¿Tu vaso de Starbucks ya no es basura? El polipropileno conquista el reciclaje en EE.UU.
Starbucks y WM logran que los vasos de polipropileno sean "ampliamente reciclables". Con acceso en el 60% de hogares
¿Sabías que tus bebidas frías favoritas ahora dejan una huella más ligera? Gracias a la nueva etiqueta de "Ampliamente Reciclable", los vasos de polipropileno de Starbucks están transformando el residuo en un recurso valioso. No es solo café, es innovación ambiental en tus manos. Crédito: Starbucks | Cortesía
Starbucks y WM (Waste Management), en conjunto con organizaciones como The Recycling Partnership y Closed Loop Partners, han dado un paso decisivo para optimizar el reciclaje de envases tras el anuncio de que los vasos de polipropileno ahora cuentan con la etiqueta de “Ampliamente Reciclables”.
Efectivamente, los vasos que utiliza Starbucks para servir sus bebidas ahora tienen la posibilidad real de ser procesados, lo que abre expectativas concretas mediante un trabajo conjunto para que el ciclo sea efectivo.

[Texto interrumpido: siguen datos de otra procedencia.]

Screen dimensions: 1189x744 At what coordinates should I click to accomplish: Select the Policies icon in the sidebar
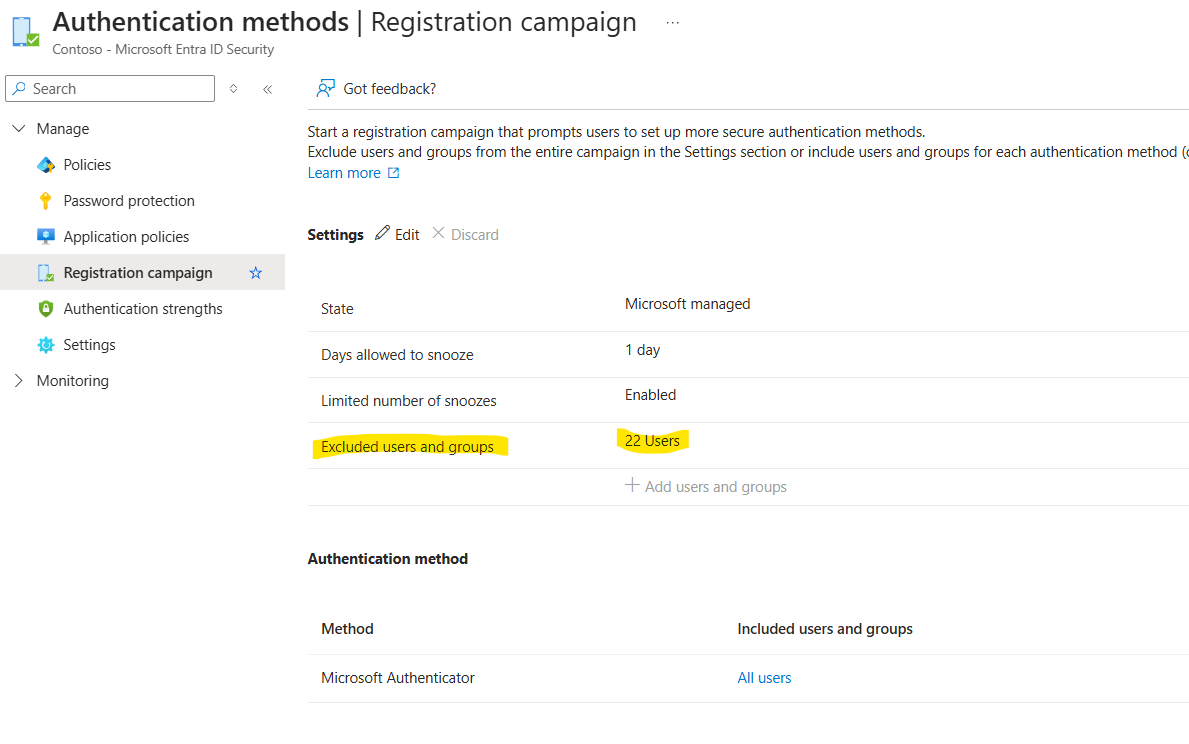pos(44,164)
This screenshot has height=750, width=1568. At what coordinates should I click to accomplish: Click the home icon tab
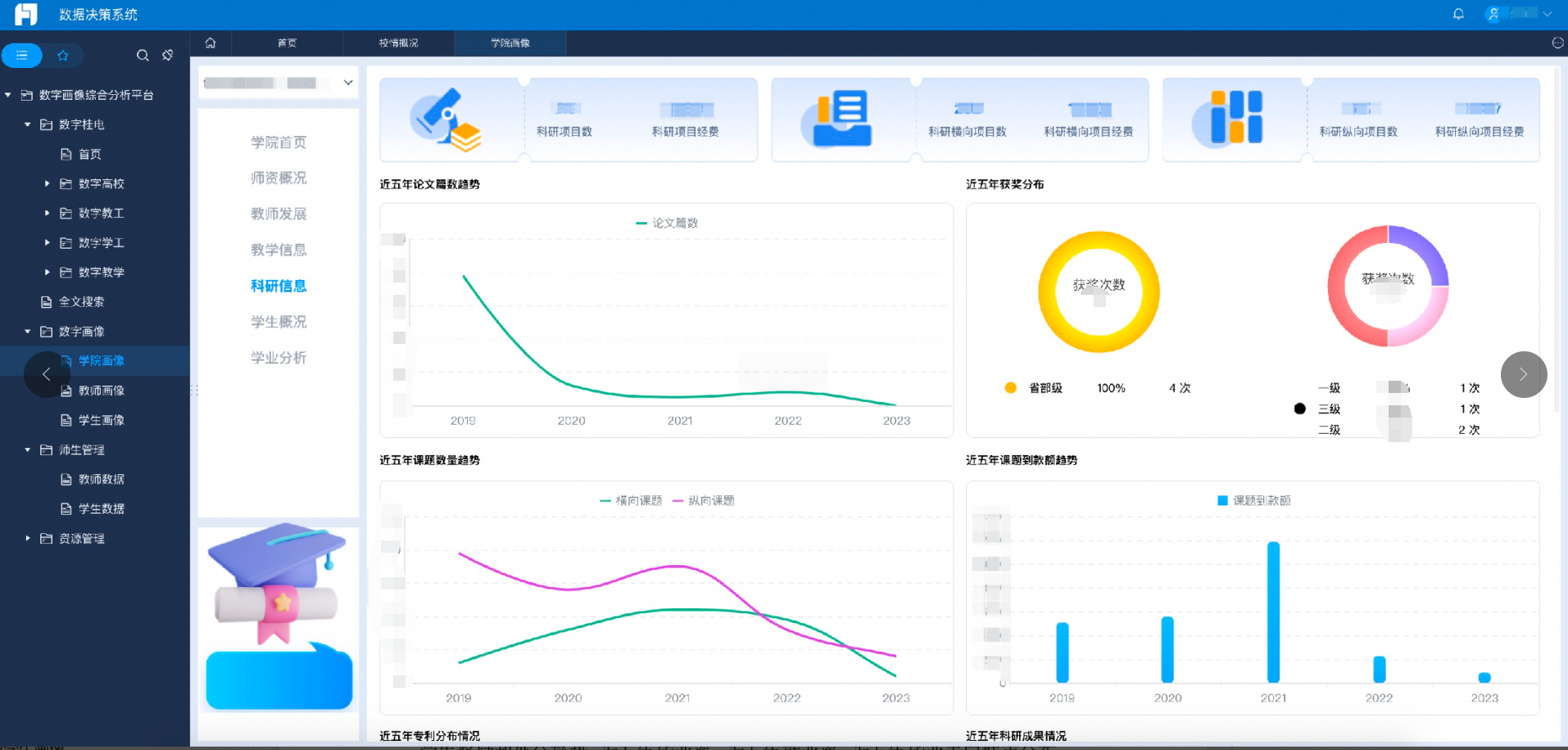point(211,43)
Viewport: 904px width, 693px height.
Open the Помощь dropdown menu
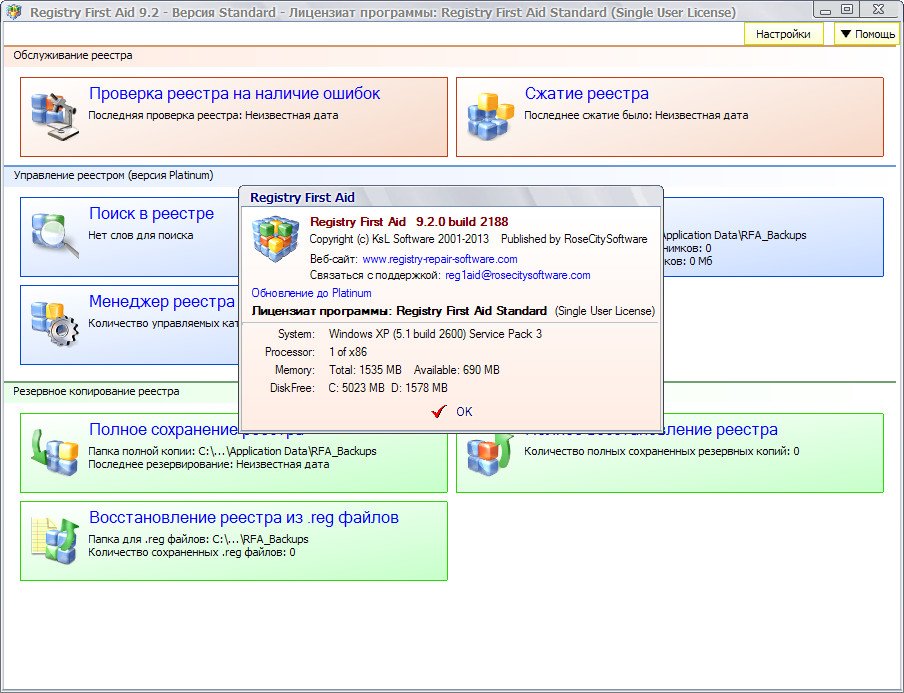pyautogui.click(x=866, y=34)

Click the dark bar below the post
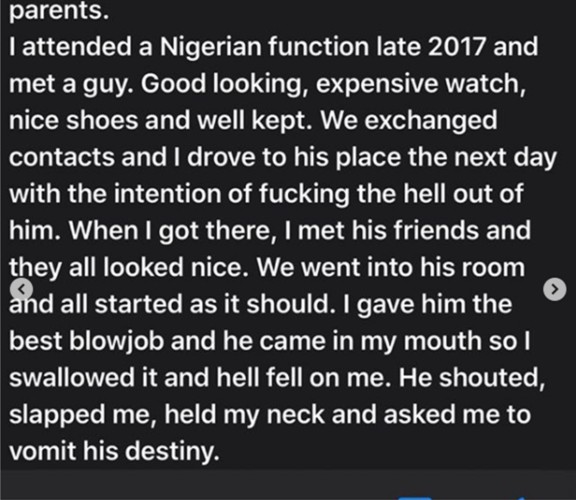(x=288, y=484)
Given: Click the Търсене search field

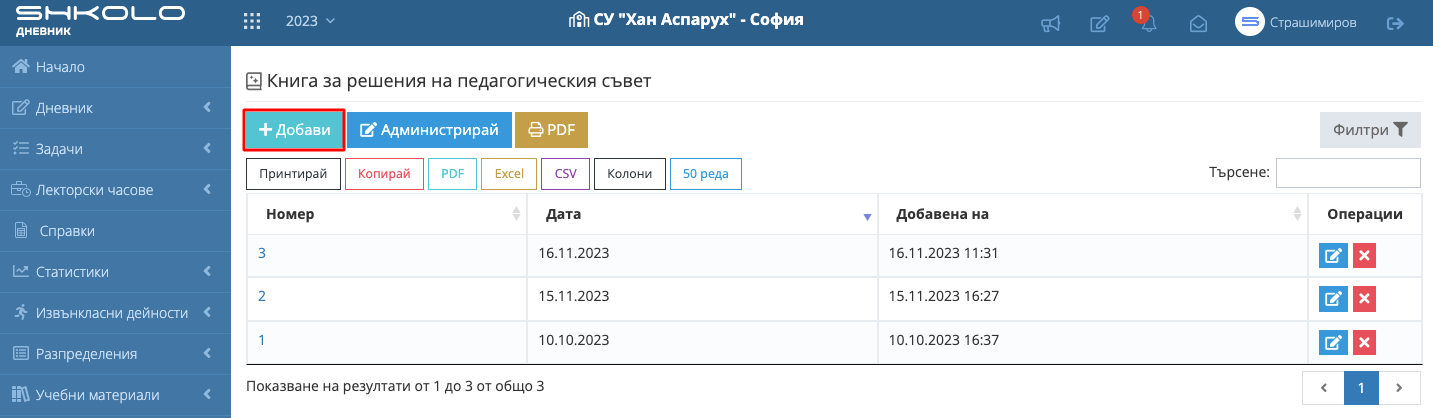Looking at the screenshot, I should coord(1348,173).
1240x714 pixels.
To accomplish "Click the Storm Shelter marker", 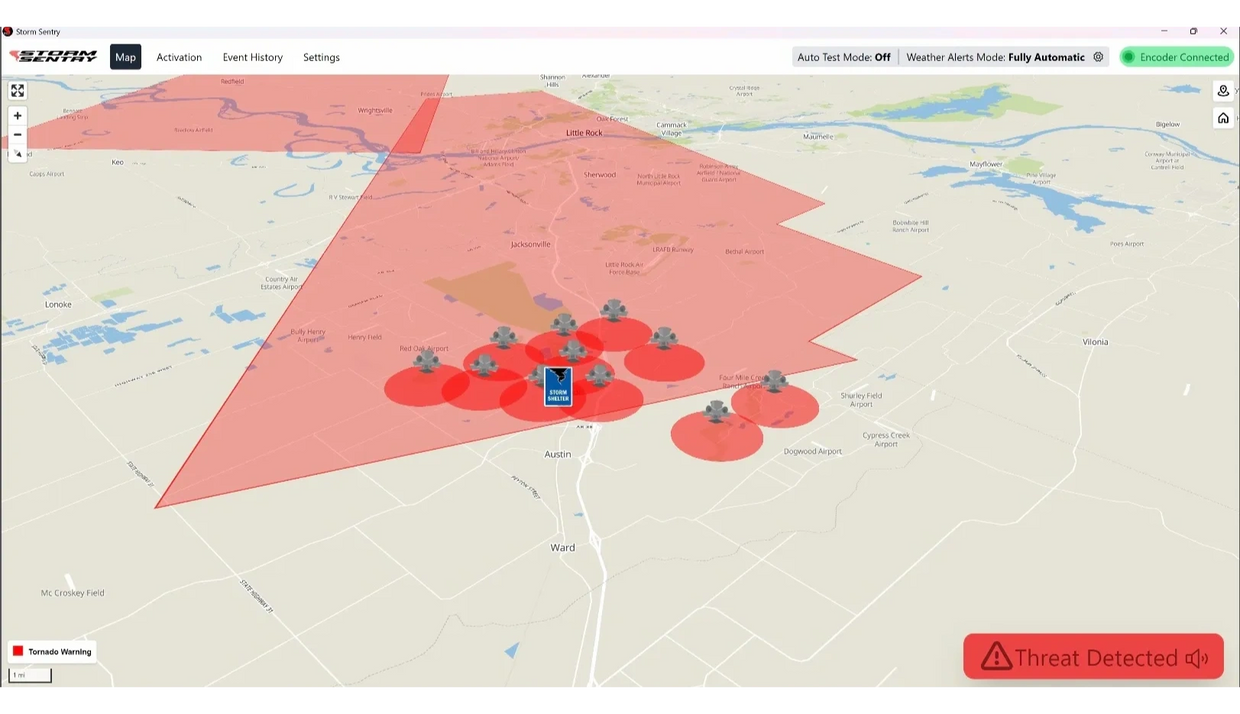I will pyautogui.click(x=558, y=386).
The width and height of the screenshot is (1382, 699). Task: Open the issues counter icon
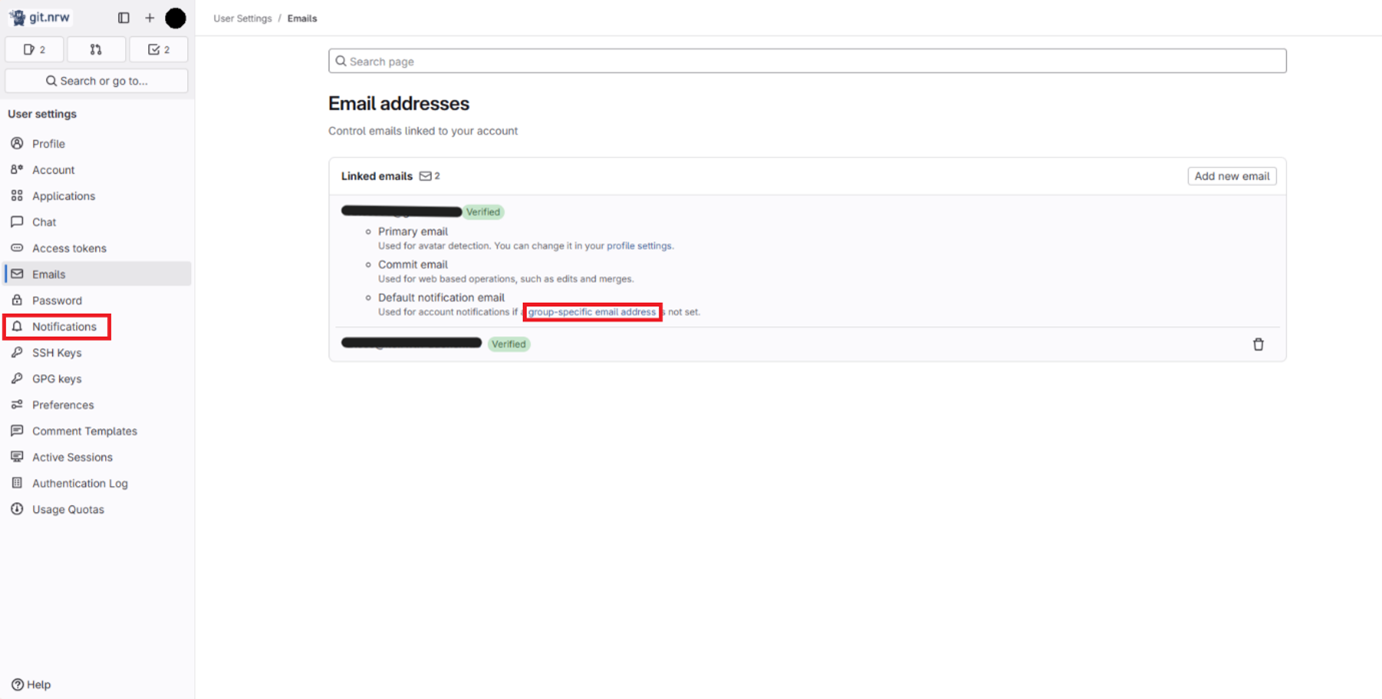(x=34, y=48)
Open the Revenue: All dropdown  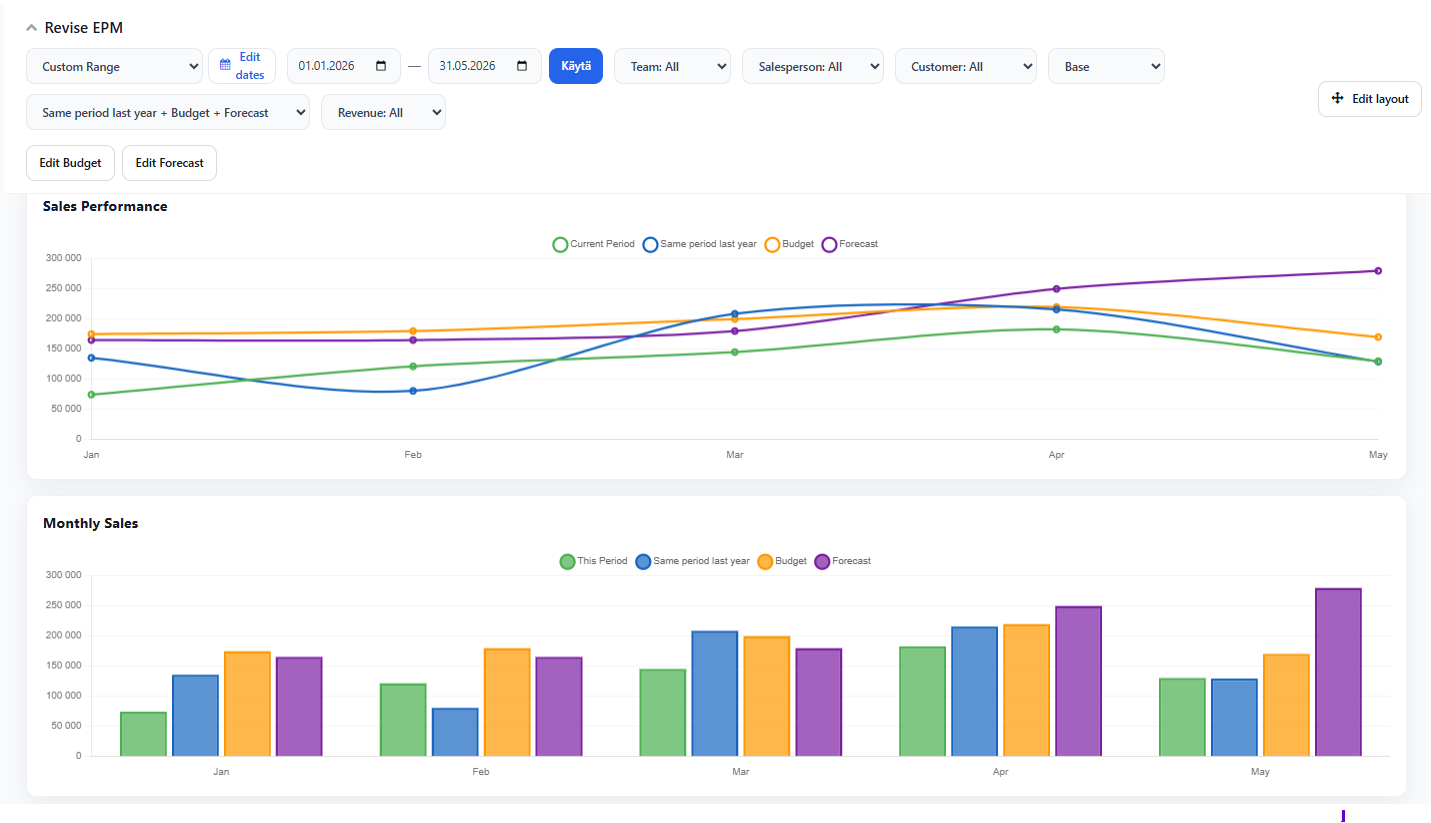coord(383,112)
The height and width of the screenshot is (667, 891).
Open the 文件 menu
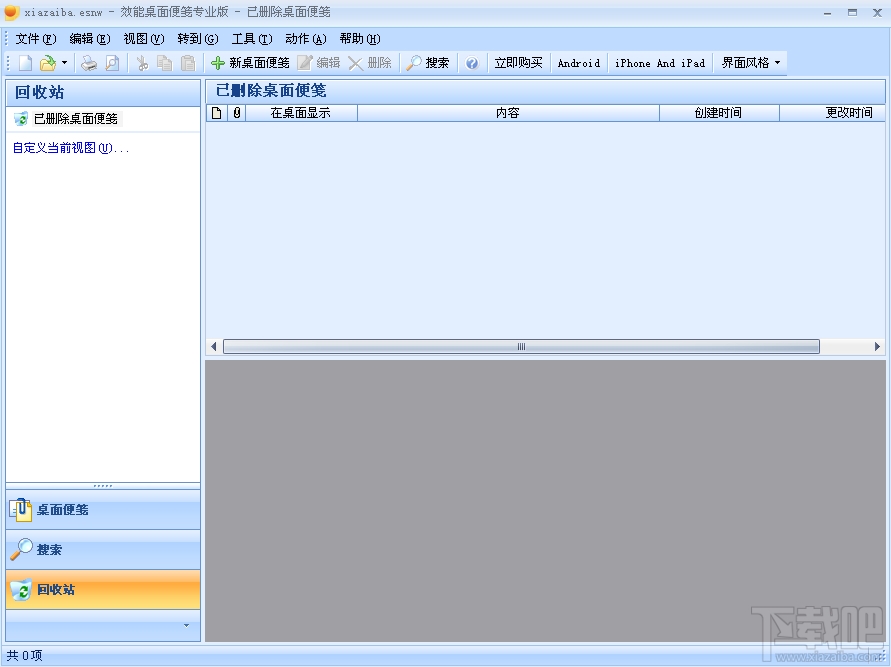pyautogui.click(x=35, y=38)
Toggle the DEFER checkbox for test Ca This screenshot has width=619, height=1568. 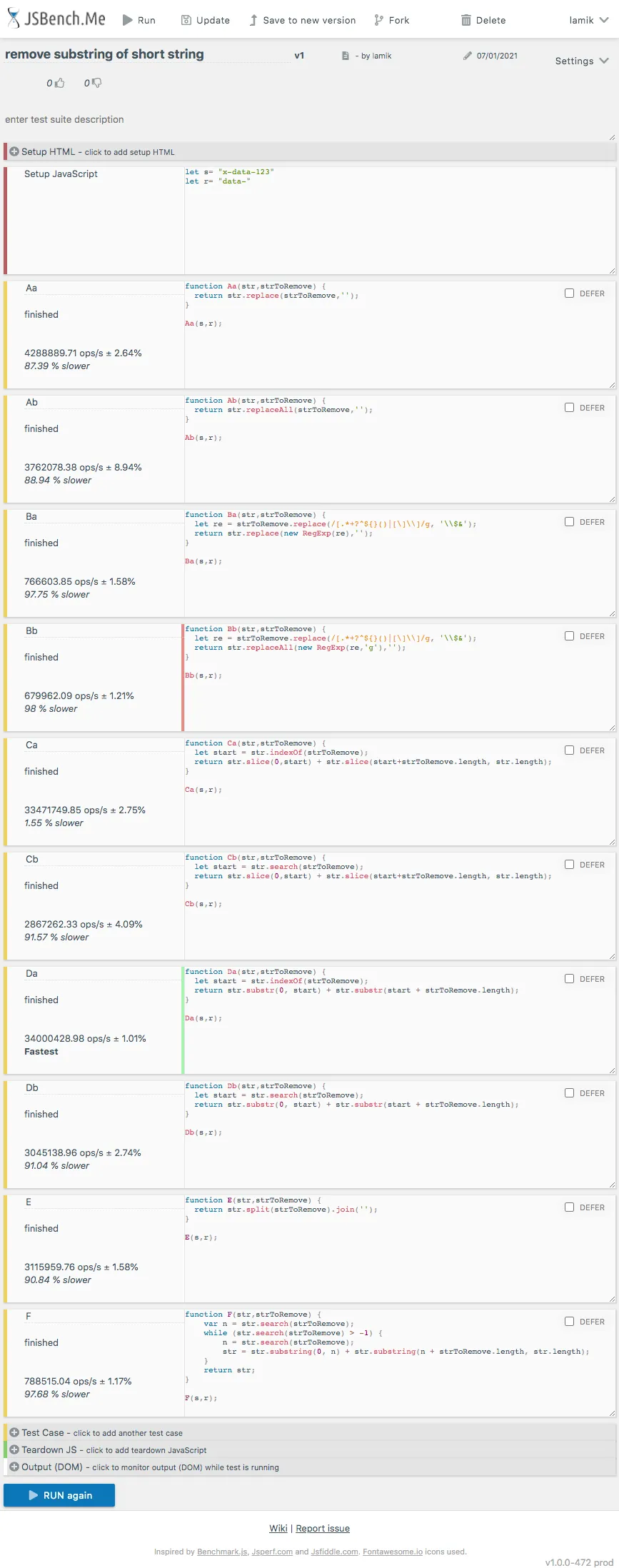[569, 750]
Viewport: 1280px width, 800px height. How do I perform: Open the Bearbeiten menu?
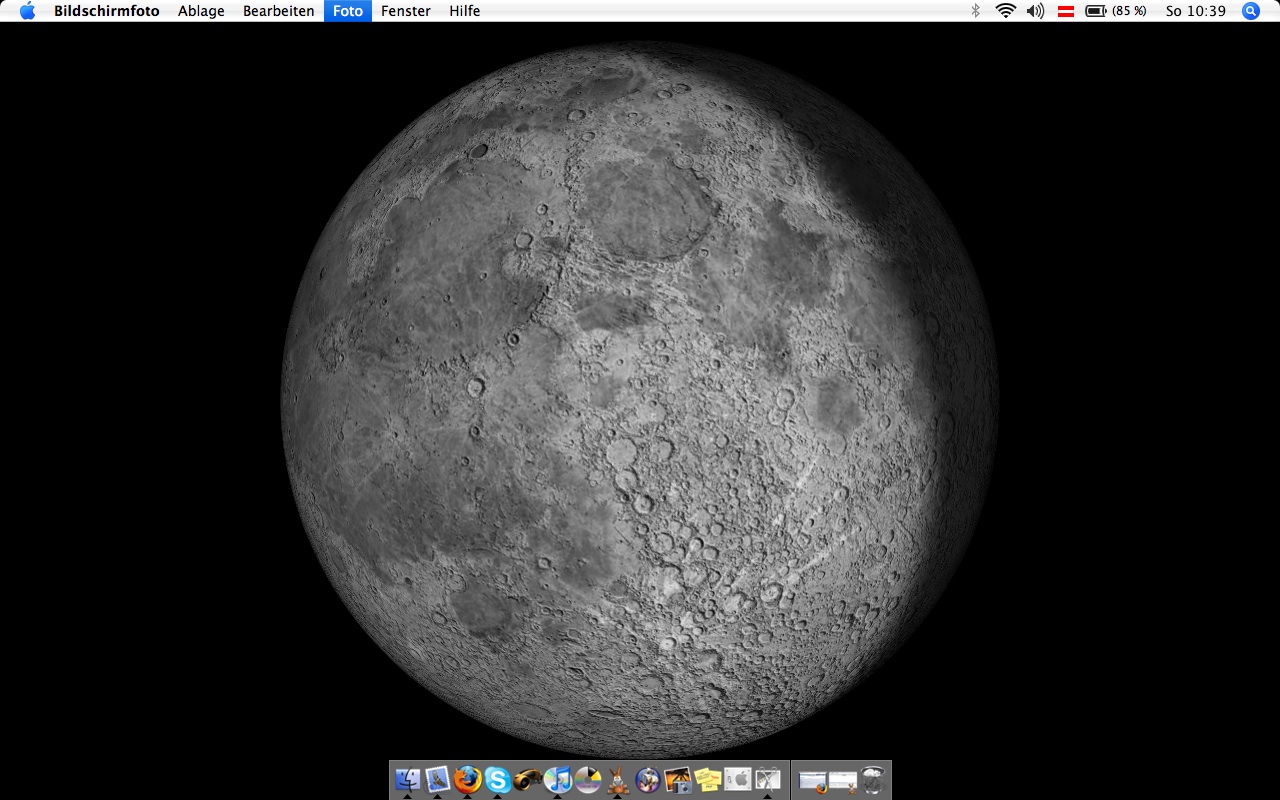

El valor del polipropileno en la industria
Los vasos de polipropileno (PP), utilizados comúnmente para bebidas frías, han obtenido la certificación de “Ampliamente Reciclable” por parte de How2Recycle®.
En los últimos años, la gigante del café ha implementado diversas estrategias para disminuir el impacto ambiental. Desde la promoción de vasos reutilizables hasta colecciones especiales presentes en diferentes campañas, la marca ha buscado alternativas al plástico convencional, señalado durante años como un material contaminante.
Sin embargo, el polipropileno destaca por ser un material valioso y ligero. Al lograr su reciclaje a escala, la industria apuesta por valorizar el residuo en lugar de sustituirlo por materiales que, en ocasiones, presentan una huella de carbono mayor (como sucede con ciertos bioplásticos mal gestionados).

Hitos clave de esta iniciativa de sostenibilidad
- Acceso masivo: Más del 60% de los hogares estadounidenses tienen ahora acceso al reciclaje de estos vasos a través de programas de recolección en la acera (curbside).
- Crecimiento acelerado: En solo cuatro meses, la colaboración industrial sumó a 2 millones de nuevos hogares al sistema de reciclaje.
- Equilibrio de tasas: Aunque el volumen de polipropileno generado en los hogares es similar al del polietileno (HDPE), su tasa de reciclaje era apenas de un tercio; esta medida busca equilibrar esa balanza.
Superando la “contaminación del reciclaje”
Al alcanzar el umbral del 60% de acceso, se rompe la barrera de la confusión para el consumidor. Esto reduce la “contaminación del reciclaje” (que ocurre cuando los usuarios desechan materiales creyendo que son reciclables sin serlo), mejorando significativamente la calidad de la materia prima recuperada.
Además, empresas como KW Plastics procesan este material dentro de EE.UU., lo que fortalece la industria nacional y evita la exportación de residuos a países con normativas más laxas. Se trata de un modelo de sostenibilidad económica y ambiental de ciclo cerrado.
El desafío pendiente: Educación al consumidor
Aunque el acceso llegó al 60%, la tasa de captura real es de apenas el 20%. El desafío actual no es técnico, sino educativo. Es fundamental que el consumidor identifique ese vaso no como basura, sino como un recurso valioso.
“Ampliar el acceso, mejorar la infraestructura y fortalecer las comunicaciones con los consumidores requiere la colaboración en toda la cadena de valor. Ninguna organización puede lograr esto sola”, indica Paul Nowak, Director Ejecutivo de GreenBlue (How2Recycle).
“Refleja lo que se puede lograr cuando empresas, recicladores y comunidades colaboran para crear soluciones que reduzcan los residuos y faciliten el reciclaje a los clientes”. — Marika McCauley Sine, Directora de Sostenibilidad de Starbucks.